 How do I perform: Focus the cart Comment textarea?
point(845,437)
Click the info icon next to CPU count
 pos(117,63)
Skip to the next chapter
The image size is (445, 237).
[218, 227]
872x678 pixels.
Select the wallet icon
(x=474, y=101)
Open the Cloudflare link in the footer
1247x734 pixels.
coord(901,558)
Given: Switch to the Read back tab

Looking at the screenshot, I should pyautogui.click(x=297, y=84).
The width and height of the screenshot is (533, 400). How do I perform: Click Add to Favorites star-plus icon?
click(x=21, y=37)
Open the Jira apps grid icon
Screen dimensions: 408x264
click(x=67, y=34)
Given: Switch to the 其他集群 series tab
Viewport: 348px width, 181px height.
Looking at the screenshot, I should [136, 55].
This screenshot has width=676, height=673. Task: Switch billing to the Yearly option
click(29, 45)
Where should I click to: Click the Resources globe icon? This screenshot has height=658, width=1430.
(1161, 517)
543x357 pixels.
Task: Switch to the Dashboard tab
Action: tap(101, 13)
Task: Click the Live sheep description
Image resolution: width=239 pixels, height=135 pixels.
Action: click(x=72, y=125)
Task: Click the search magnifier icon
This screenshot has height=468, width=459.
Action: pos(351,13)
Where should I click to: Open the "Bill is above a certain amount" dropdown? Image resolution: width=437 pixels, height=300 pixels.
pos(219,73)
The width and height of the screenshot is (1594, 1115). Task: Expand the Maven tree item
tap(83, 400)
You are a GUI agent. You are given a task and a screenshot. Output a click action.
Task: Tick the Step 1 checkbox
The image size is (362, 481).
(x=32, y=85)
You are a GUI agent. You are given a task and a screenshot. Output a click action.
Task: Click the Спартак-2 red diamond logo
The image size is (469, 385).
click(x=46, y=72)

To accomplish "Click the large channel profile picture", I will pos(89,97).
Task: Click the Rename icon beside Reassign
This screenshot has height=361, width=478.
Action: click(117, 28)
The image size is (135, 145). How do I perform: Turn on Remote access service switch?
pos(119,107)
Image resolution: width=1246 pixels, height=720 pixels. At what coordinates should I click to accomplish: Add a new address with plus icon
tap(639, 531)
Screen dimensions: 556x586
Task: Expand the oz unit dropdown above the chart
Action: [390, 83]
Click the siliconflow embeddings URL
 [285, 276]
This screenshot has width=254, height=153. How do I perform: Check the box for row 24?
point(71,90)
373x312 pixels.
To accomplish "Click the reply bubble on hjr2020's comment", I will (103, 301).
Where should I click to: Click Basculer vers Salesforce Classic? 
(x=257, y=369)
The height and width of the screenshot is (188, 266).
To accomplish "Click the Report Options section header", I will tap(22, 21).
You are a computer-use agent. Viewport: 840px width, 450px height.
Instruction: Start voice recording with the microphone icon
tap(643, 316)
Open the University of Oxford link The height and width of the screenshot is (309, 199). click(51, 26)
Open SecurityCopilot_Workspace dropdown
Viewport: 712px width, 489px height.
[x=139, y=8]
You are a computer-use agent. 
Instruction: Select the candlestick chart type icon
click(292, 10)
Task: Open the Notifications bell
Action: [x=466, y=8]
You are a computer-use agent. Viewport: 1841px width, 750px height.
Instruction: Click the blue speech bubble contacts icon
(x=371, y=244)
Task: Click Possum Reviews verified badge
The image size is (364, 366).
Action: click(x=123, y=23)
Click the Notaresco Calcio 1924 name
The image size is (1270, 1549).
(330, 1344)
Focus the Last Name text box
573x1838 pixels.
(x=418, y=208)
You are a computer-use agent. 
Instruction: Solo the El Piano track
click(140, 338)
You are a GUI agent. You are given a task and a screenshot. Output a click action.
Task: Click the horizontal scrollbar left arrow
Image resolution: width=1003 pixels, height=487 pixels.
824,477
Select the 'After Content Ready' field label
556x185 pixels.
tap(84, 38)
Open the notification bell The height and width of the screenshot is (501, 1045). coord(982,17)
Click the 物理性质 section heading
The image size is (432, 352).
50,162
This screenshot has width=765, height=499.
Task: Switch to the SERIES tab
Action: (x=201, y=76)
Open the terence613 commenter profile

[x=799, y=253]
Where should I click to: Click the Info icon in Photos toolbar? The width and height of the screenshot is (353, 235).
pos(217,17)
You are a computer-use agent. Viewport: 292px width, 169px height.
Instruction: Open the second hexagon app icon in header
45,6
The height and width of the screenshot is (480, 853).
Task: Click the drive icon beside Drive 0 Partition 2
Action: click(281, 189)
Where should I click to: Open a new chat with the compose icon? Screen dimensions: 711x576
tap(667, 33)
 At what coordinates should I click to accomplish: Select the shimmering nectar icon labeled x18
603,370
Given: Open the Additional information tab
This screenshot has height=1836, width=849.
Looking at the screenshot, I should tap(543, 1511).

● ● ● ● ● ● ●

### CONSIGNE
Peux-tu recopier sans rien changer les lignes des enregistrements, en partant de celle qui contient « I will pos(89,97). » et en allant jusqu'à celle qui contient « (330, 1344) », ces deux lignes comprises ?

### EXERCICE CORRIGÉ
To accomplish "Click the large channel profile picture", I will pos(89,97).
Task: Click the Rename icon beside Reassign
This screenshot has height=361, width=478.
Action: click(117, 28)
The image size is (135, 145). How do I perform: Turn on Remote access service switch?
pos(119,107)
Image resolution: width=1246 pixels, height=720 pixels. At what coordinates should I click to accomplish: Add a new address with plus icon
tap(639, 531)
Screen dimensions: 556x586
Task: Expand the oz unit dropdown above the chart
Action: [390, 83]
Click the siliconflow embeddings URL
 [285, 276]
This screenshot has width=254, height=153. How do I perform: Check the box for row 24?
point(71,90)
373x312 pixels.
To accomplish "Click the reply bubble on hjr2020's comment", I will (103, 301).
Where should I click to: Click Basculer vers Salesforce Classic? 
(x=257, y=369)
The height and width of the screenshot is (188, 266).
To accomplish "Click the Report Options section header", I will tap(22, 21).
You are a computer-use agent. Viewport: 840px width, 450px height.
Instruction: Start voice recording with the microphone icon
tap(643, 316)
Open the University of Oxford link The height and width of the screenshot is (309, 199). click(51, 26)
Open SecurityCopilot_Workspace dropdown
Viewport: 712px width, 489px height.
[x=139, y=8]
You are a computer-use agent. 
Instruction: Select the candlestick chart type icon
click(292, 10)
Task: Open the Notifications bell
Action: [x=466, y=8]
You are a computer-use agent. Viewport: 1841px width, 750px height.
Instruction: Click the blue speech bubble contacts icon
(x=371, y=244)
Task: Click Possum Reviews verified badge
The image size is (364, 366).
Action: click(x=123, y=23)
Click the Notaresco Calcio 1924 name
The image size is (1270, 1549).
(330, 1344)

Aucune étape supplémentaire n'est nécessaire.